Der Zoologische Garten Zürich steht im Zentrum einer heftigen Kontroverse, nachdem bekannt wurde, dass zehn Dschelada-Affen getötet wurden. Die Entscheidung der Zürcher Zooführung hat sowohl in der Öffentlichkeit als auch in den sozialen Medien für empörte Reaktionen gesorgt. Viele Bürgerinnen und Bürger stellen die berechtigte Frage, warum die Tiere nicht stattdessen ausgewildert wurden.
Hintergründe zur Dschelada-Population im Zoo Zürich
Dscheladas, auch bekannt als Blutbrustpaviane, sind in den äthiopischen Hochländern heimische Primaten, die sich durch ihr ausgeprägtes Sozialverhalten auszeichnen. Der Zoo Zürich hält diese Affenart seit Jahren im Rahmen seines Zuchtprogramms. Die Tiere leben normalerweise in grösseren Gruppen und haben komplexe soziale Strukturen entwickelt.
Die zehn getöteten Tiere gehörten zu einer Gruppe, die aufgrund verschiedener Faktoren nicht mehr in der bestehenden Gemeinschaft gehalten werden konnte. Dabei spielten sowohl räumliche Beschränkungen als auch Verhaltensprobleme eine entscheidende Rolle, wie der Zoo in seiner Stellungnahme erklärte.

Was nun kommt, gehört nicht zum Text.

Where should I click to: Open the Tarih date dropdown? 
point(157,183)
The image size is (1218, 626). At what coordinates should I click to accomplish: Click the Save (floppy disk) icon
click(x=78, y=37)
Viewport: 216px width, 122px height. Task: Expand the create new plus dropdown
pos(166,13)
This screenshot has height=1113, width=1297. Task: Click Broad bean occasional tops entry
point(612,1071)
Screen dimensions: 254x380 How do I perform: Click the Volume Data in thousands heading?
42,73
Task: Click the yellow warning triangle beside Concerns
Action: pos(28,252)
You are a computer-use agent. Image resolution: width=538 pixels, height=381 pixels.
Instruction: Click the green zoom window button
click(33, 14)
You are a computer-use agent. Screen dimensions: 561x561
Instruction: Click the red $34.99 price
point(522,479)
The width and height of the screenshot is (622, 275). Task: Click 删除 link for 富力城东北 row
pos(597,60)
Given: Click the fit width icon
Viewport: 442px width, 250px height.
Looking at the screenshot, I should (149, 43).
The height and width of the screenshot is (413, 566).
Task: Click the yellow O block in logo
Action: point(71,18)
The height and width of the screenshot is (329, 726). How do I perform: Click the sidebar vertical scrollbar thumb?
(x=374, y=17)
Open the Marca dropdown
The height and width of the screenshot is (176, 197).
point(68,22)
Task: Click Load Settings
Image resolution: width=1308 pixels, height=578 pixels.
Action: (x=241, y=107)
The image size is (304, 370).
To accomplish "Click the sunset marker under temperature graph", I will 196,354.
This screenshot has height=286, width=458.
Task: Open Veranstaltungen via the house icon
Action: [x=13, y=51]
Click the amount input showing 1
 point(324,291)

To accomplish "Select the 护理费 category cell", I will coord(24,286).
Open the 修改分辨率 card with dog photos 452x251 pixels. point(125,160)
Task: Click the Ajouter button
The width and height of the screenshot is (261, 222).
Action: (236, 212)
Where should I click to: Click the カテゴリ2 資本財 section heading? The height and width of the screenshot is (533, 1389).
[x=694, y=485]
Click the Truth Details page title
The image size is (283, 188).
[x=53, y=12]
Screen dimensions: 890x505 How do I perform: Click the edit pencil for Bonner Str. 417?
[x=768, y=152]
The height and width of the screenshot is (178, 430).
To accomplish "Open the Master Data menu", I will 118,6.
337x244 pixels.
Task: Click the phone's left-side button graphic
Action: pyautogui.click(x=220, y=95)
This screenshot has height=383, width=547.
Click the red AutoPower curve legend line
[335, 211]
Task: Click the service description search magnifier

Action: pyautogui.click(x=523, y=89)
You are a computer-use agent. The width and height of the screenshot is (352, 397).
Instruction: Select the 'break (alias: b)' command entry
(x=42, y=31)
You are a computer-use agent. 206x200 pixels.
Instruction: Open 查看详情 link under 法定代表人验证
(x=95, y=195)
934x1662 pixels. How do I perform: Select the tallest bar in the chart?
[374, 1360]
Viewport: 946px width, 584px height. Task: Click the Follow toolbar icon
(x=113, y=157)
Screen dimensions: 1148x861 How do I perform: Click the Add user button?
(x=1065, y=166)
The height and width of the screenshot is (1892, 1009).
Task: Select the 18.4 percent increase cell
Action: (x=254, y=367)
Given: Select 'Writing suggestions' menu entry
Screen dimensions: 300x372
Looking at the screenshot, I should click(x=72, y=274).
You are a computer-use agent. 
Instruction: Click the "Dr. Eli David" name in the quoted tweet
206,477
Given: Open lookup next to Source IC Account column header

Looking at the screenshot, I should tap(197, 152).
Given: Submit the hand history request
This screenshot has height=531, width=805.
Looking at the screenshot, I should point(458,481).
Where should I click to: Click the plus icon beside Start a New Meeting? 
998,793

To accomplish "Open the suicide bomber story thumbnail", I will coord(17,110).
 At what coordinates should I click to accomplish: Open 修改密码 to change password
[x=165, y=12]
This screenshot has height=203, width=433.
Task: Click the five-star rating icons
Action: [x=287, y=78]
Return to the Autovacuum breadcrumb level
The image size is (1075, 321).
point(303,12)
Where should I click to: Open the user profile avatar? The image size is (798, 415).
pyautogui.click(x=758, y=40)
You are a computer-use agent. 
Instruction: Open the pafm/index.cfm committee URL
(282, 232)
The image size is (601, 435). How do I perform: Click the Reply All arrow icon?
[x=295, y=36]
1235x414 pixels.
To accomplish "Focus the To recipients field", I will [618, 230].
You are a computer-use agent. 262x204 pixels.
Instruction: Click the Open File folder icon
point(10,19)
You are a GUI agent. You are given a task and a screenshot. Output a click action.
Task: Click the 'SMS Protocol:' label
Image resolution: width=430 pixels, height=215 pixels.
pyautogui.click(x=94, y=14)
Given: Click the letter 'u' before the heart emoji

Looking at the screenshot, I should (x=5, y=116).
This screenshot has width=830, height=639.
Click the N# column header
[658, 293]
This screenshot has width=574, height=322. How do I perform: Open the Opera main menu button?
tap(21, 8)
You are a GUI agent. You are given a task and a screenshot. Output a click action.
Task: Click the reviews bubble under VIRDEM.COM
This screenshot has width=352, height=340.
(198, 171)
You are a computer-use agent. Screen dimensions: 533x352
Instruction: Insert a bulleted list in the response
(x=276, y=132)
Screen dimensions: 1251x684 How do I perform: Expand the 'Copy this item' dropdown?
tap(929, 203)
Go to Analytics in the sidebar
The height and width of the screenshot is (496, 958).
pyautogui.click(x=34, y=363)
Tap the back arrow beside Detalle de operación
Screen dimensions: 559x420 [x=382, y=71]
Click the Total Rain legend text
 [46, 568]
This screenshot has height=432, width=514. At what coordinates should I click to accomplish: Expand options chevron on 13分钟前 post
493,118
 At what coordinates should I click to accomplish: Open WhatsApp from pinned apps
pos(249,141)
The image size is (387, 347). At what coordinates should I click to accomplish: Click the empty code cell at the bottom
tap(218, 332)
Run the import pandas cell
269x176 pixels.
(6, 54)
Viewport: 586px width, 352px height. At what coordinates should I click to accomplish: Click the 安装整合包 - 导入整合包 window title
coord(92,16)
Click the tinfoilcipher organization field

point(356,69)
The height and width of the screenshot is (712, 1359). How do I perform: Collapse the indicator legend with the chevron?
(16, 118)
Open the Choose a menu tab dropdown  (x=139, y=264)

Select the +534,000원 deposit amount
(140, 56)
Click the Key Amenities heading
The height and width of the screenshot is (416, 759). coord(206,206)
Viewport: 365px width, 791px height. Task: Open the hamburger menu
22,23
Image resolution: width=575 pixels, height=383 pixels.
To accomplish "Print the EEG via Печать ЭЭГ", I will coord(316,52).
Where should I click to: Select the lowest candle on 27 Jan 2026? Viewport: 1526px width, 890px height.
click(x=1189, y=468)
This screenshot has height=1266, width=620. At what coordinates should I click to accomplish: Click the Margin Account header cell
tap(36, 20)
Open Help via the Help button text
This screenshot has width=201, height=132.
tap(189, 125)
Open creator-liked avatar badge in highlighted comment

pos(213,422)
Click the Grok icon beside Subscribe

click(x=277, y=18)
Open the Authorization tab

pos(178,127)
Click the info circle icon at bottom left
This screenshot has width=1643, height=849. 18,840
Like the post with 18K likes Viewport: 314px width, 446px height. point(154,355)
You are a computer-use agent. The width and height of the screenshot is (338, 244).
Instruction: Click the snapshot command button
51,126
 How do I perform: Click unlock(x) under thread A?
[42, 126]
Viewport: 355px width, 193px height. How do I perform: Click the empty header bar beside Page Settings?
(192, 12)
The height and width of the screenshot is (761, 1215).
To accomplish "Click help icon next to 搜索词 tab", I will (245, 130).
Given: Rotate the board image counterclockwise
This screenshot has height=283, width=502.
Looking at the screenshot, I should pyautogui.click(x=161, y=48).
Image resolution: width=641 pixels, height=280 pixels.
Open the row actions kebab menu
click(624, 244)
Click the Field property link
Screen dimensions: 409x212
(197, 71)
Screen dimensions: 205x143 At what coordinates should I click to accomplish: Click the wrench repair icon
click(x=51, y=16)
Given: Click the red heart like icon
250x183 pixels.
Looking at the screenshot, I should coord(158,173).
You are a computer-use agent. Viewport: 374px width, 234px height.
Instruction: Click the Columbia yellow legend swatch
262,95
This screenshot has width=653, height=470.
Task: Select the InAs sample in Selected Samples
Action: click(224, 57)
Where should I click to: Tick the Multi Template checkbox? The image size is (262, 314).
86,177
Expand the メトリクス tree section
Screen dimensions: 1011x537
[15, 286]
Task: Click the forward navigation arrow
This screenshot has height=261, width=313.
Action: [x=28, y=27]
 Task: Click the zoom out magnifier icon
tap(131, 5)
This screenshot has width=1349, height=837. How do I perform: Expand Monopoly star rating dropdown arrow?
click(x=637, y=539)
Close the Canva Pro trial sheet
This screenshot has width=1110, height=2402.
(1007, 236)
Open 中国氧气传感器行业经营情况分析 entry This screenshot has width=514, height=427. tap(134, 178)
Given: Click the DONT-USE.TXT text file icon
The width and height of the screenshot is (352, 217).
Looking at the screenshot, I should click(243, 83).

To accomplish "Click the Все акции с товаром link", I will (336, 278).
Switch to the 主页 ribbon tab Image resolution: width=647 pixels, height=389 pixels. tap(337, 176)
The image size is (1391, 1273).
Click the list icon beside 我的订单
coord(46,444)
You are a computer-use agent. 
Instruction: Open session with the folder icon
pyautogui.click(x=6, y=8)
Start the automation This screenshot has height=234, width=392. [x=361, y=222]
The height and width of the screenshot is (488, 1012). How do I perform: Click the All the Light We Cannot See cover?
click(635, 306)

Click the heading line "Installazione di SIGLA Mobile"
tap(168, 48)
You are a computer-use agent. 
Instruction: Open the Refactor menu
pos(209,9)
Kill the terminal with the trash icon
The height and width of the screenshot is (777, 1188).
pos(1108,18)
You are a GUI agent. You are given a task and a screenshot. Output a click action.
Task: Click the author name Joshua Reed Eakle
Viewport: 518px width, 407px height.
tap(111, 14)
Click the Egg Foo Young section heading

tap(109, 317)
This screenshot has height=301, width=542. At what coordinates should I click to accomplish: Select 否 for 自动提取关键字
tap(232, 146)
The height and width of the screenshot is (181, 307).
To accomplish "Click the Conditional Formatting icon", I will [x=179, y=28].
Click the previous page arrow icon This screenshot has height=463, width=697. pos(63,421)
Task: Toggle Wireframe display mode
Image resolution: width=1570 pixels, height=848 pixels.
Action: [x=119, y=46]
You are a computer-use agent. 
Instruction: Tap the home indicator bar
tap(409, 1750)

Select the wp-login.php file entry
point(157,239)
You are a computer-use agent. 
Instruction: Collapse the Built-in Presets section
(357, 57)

Warum Auswilderung keine Option war
Die Frage nach der Auswilderung beschäftigt viele Kritiker der Entscheidung. Der Zoo Zürich begründet seine Haltung mit mehreren wissenschaftlich fundierten Argumenten. Erstens stammen die im Zoo geborenen Dscheladas aus mehreren Generationen in Gefangenschaft und verfügen nicht über die notwendigen Überlebensfähigkeiten für das Leben in freier Wildbahn. Sie haben weder gelernt, natürliche Nahrungsquellen zu identifizieren, noch können sie sich vor Fressfeinden schützen.
Zweitens sind Auswilderungsprojekte bei Primaten äusserst komplex und kostspielig. Sie erfordern monatelange Vorbereitungen, spezialisierte Teams und geeignete Habitate. Für Dscheladas kommen nur die Hochländer Äthiopiens in Frage, wo jedoch bereits etablierte Gruppen leben, die Eindringlinge nicht tolerieren würden.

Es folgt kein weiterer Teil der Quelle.